◆ Work request ◆
Print the listing as it stands, omitting all images.
++++++
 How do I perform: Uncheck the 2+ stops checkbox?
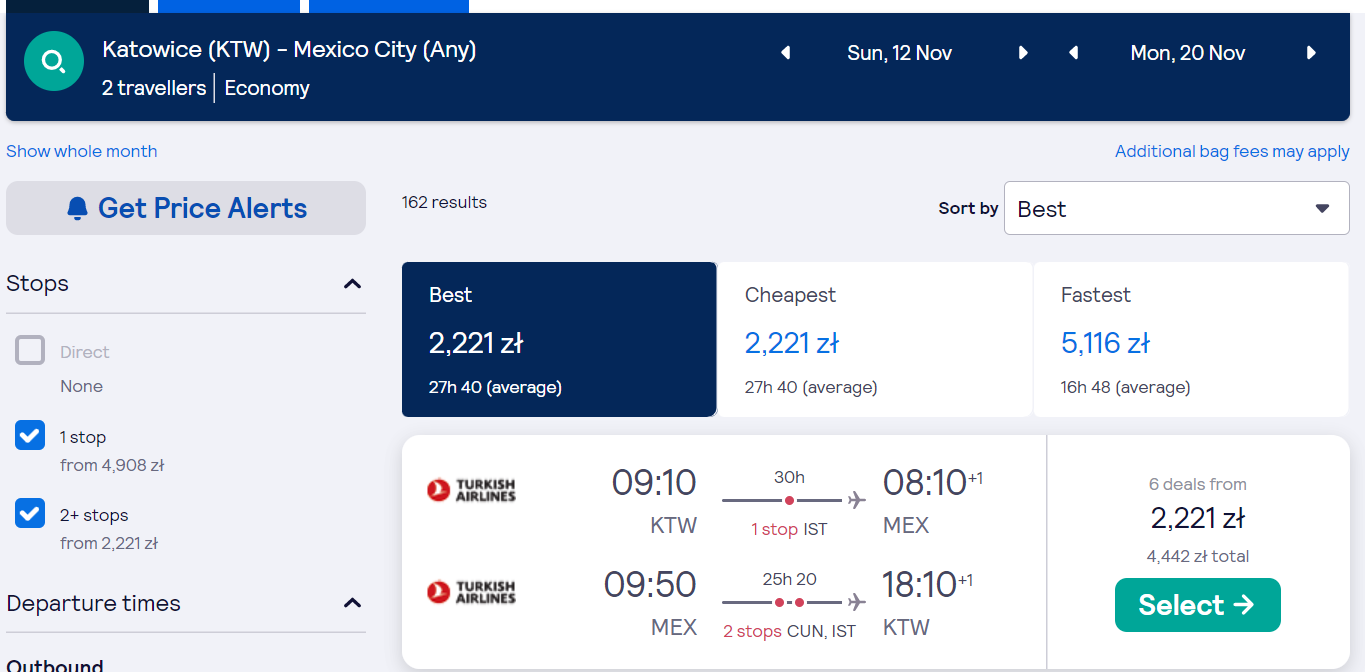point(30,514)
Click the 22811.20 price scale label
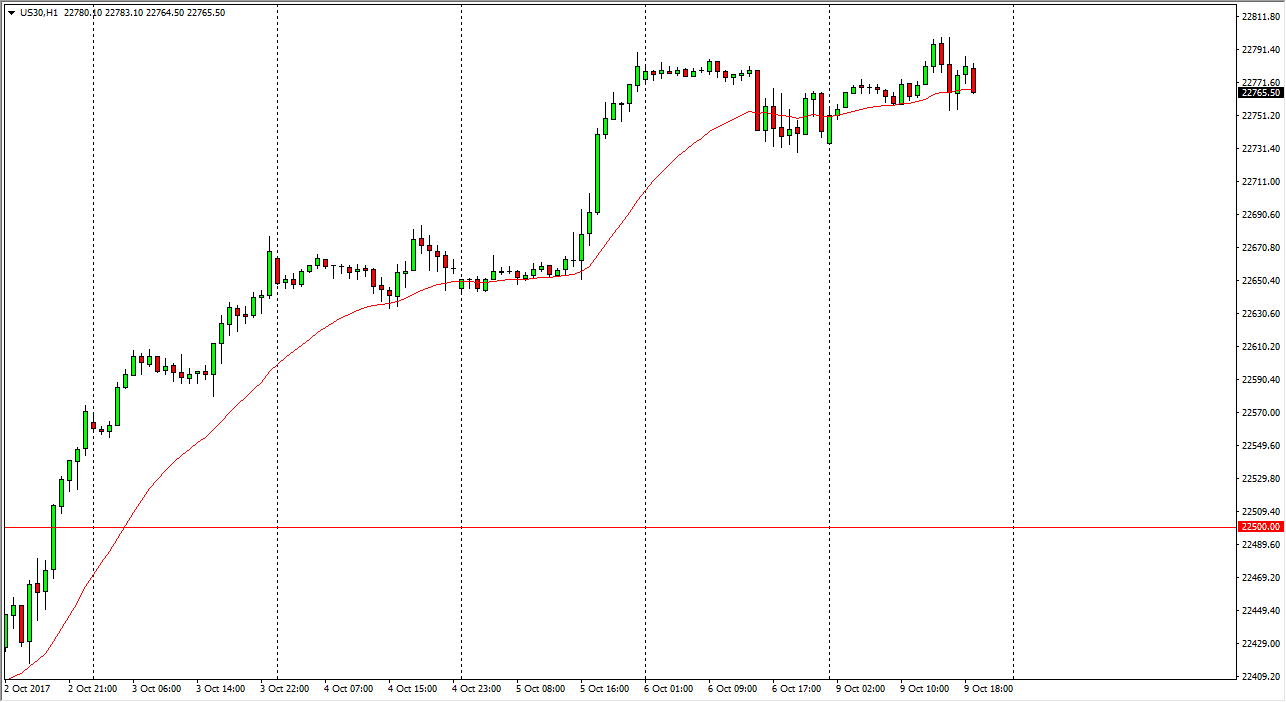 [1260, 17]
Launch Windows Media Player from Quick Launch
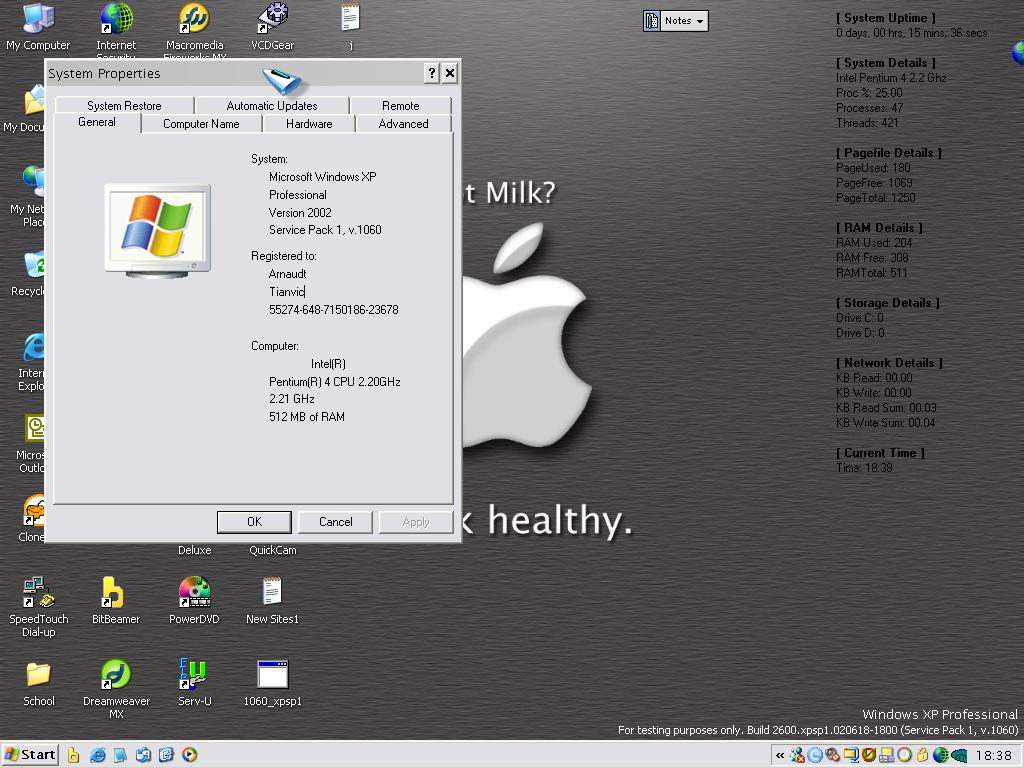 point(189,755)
++++++
◆ Answer to this exercise ◆
 How do I perform: Uncheck the 2+ stops checkbox?
point(30,514)
Click the 22811.20 price scale label
 [1260, 17]
Launch Windows Media Player from Quick Launch
 point(189,755)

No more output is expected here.